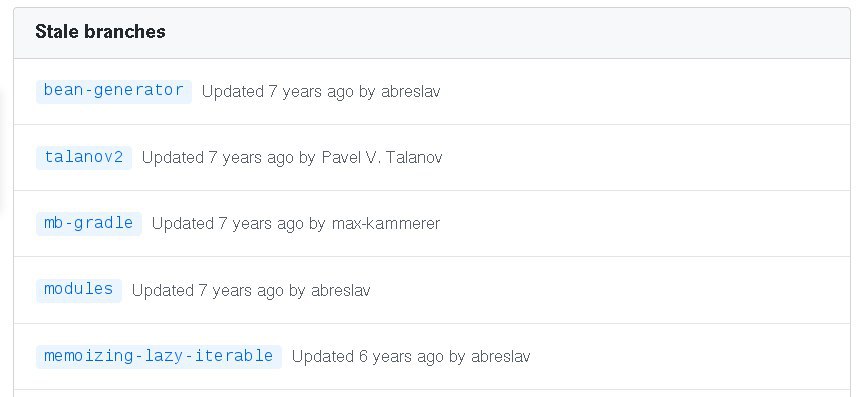Screen dimensions: 868x397
Task: Open the memoizing-lazy-iterable branch
Action: click(x=159, y=356)
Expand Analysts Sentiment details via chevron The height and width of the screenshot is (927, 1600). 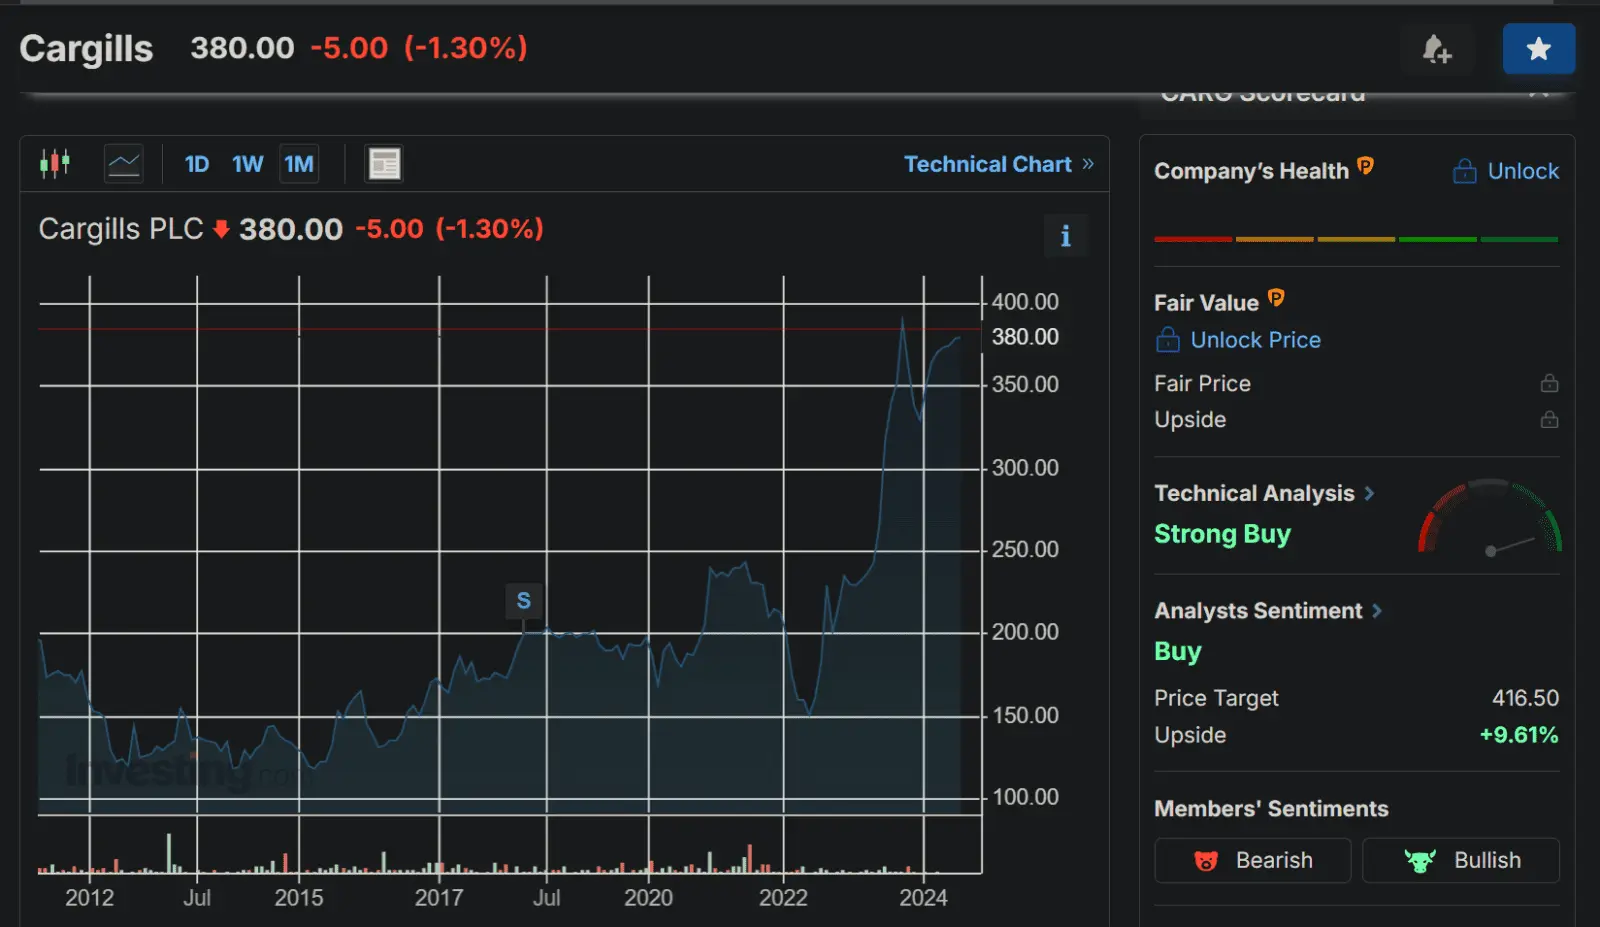pos(1378,610)
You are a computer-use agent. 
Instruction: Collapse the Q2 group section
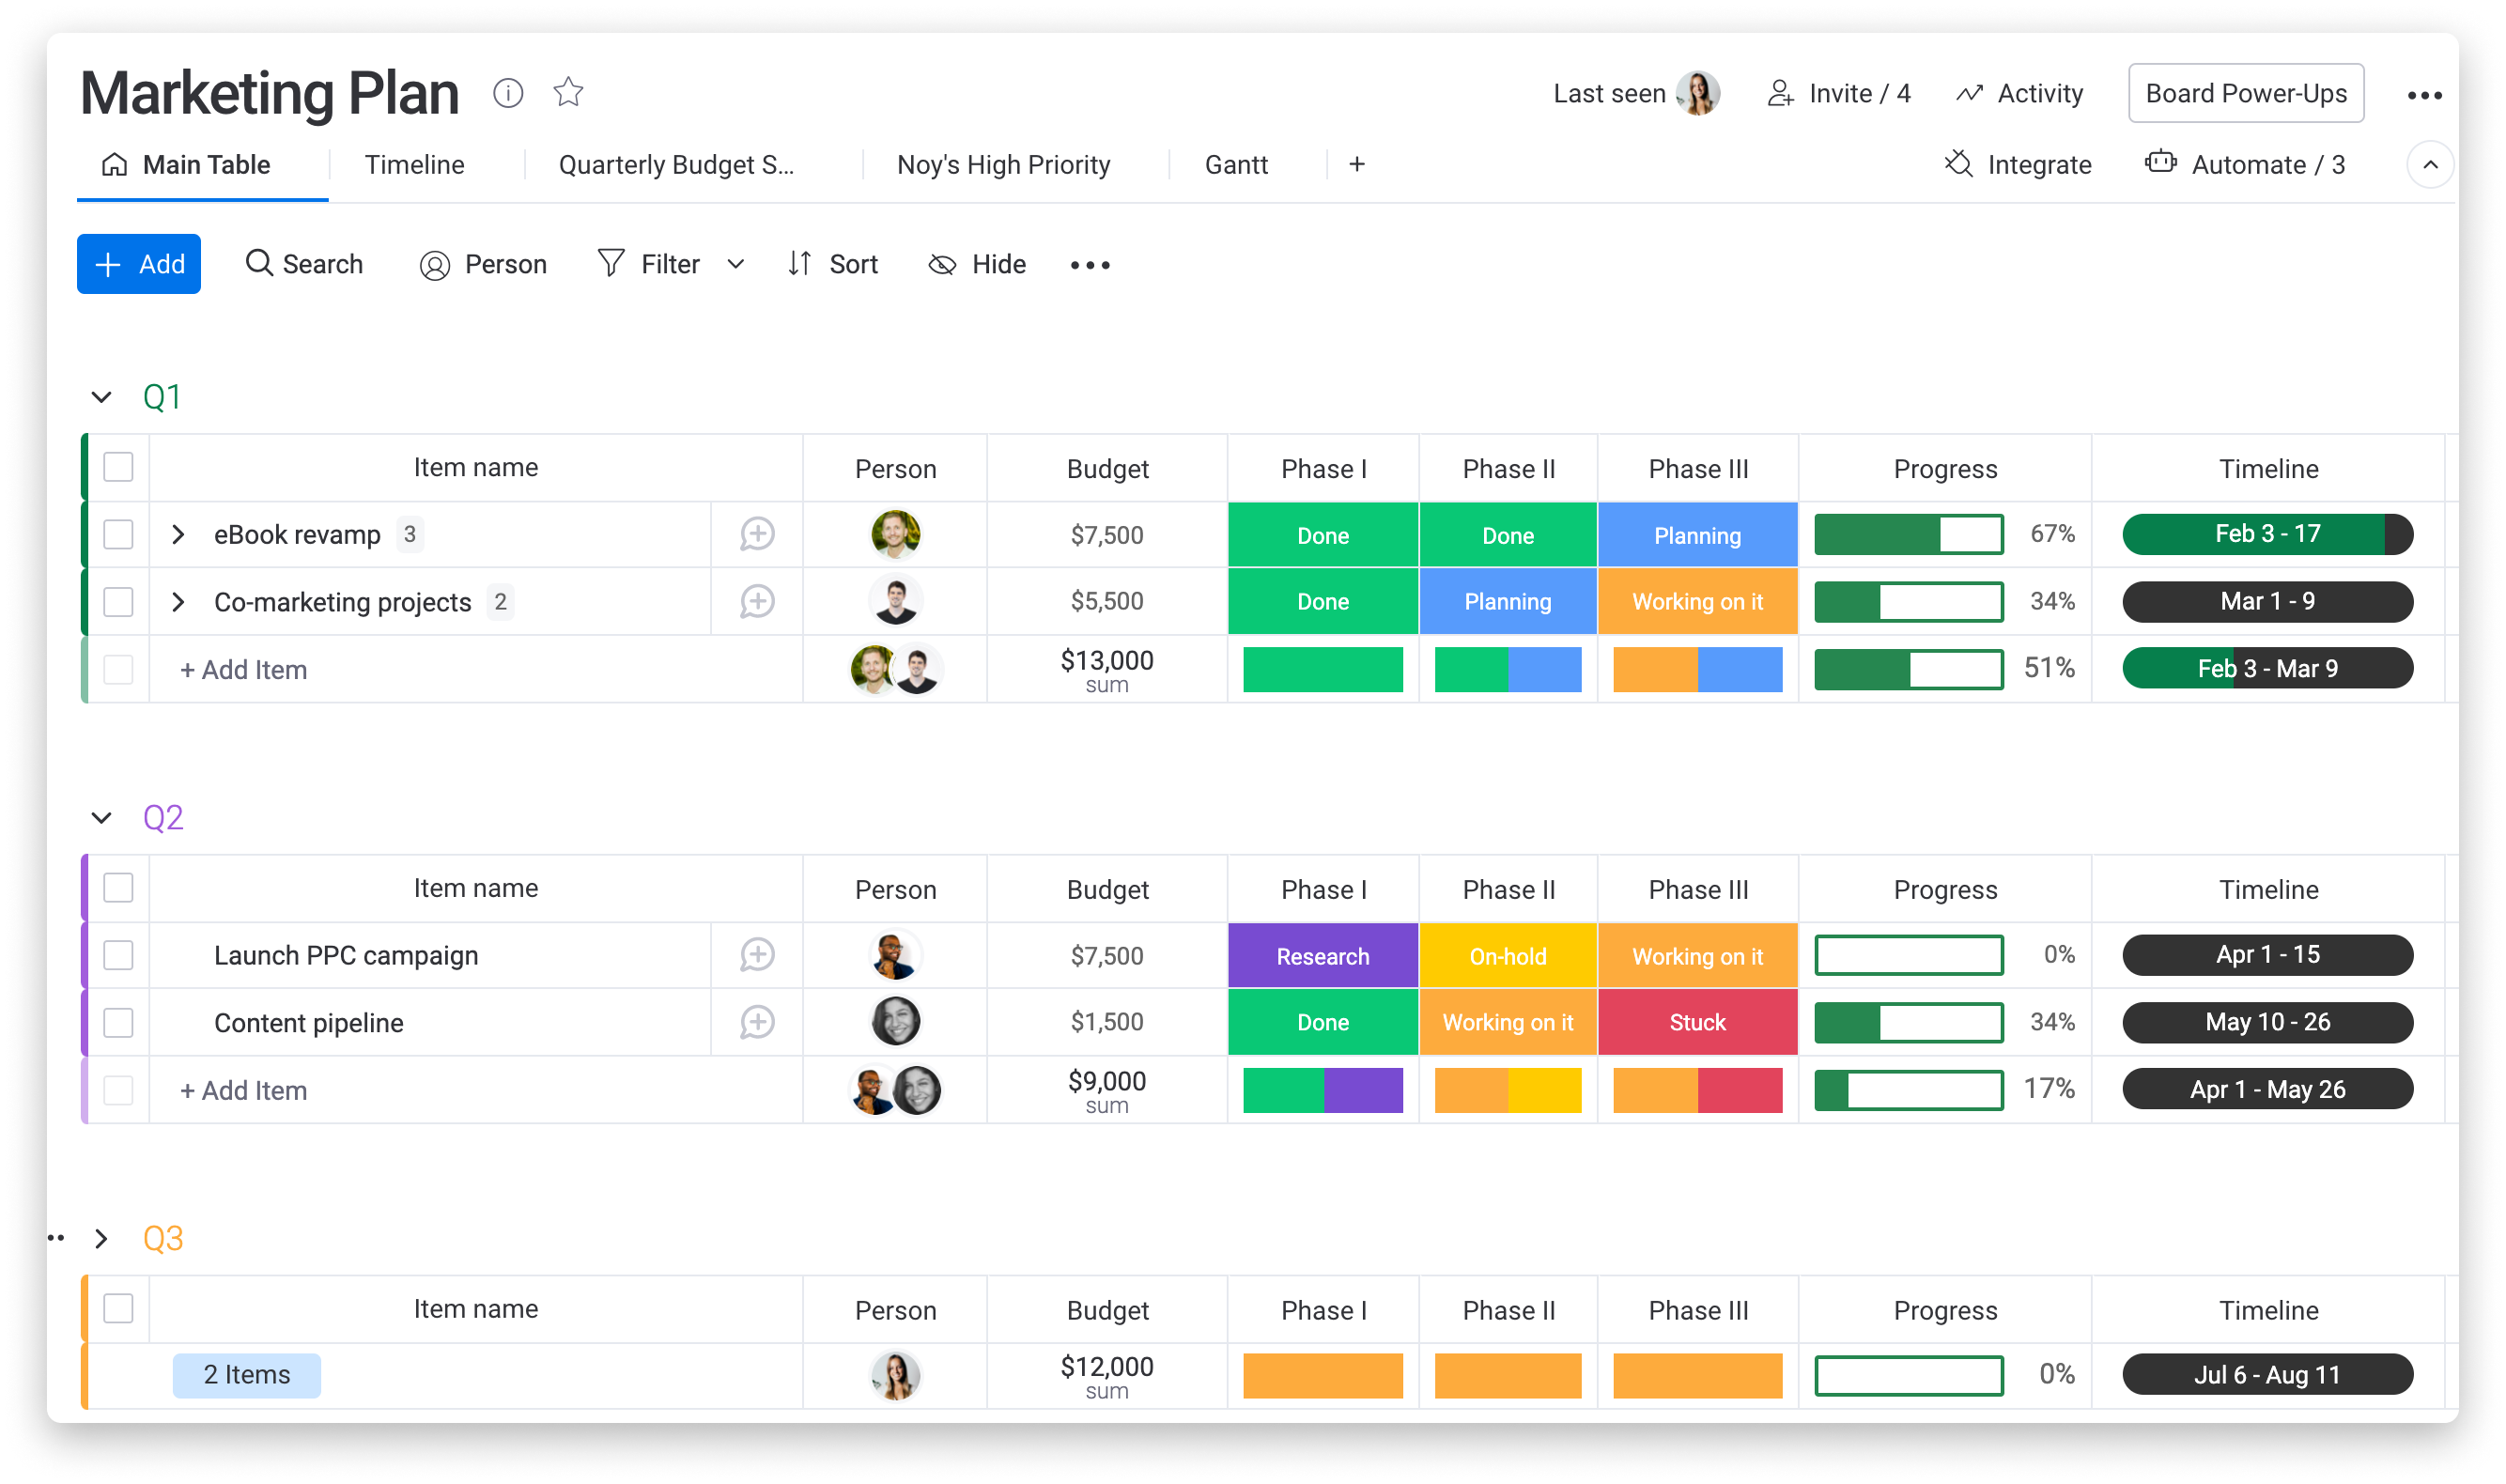pyautogui.click(x=101, y=814)
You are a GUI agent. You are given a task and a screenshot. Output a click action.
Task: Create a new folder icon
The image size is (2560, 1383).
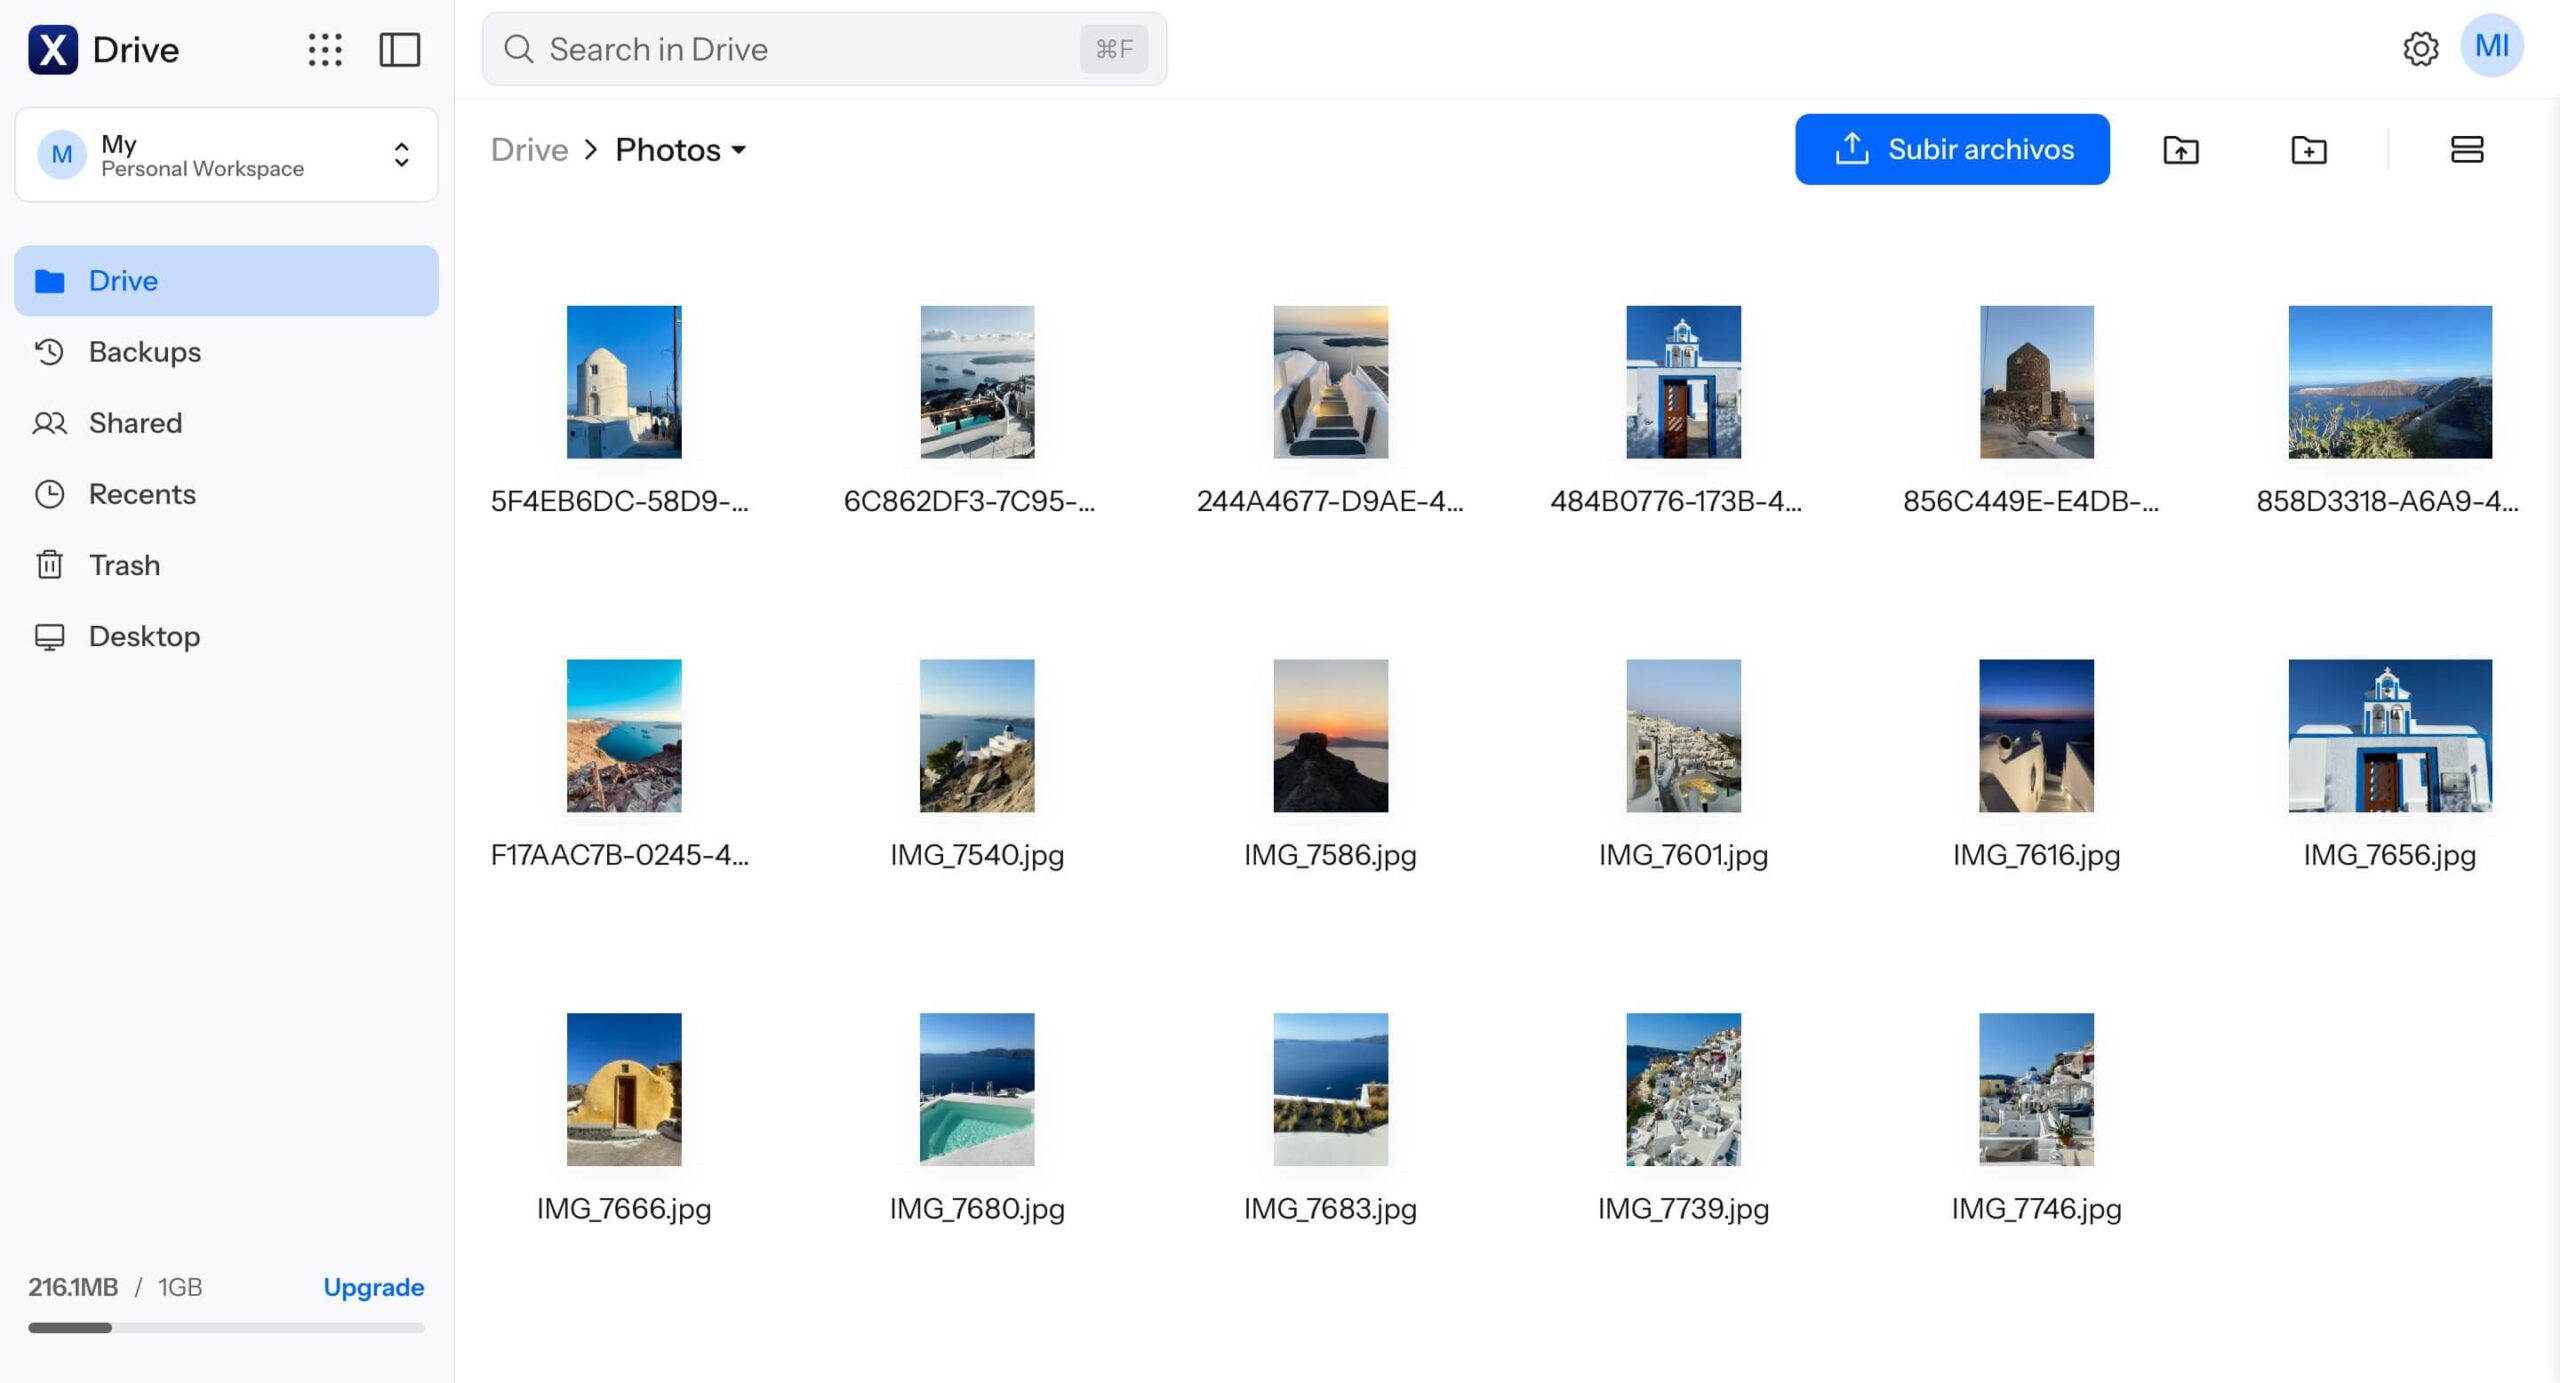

· · · · · · ·

### WHAT IS REQUIRED
Give the lines of the listing from the one containing "You are a GUI" through the end as a Markdown table with the columns Row and Text. Leave out blank lines and pictures.

### FULL OUTPUT
| Row | Text |
|---|---|
| 1 | You are a GUI agent. You are given a task and a screenshot. Output a click action. |
| 2 | Task: Create a new folder icon |
| 3 | The image size is (2560, 1383). |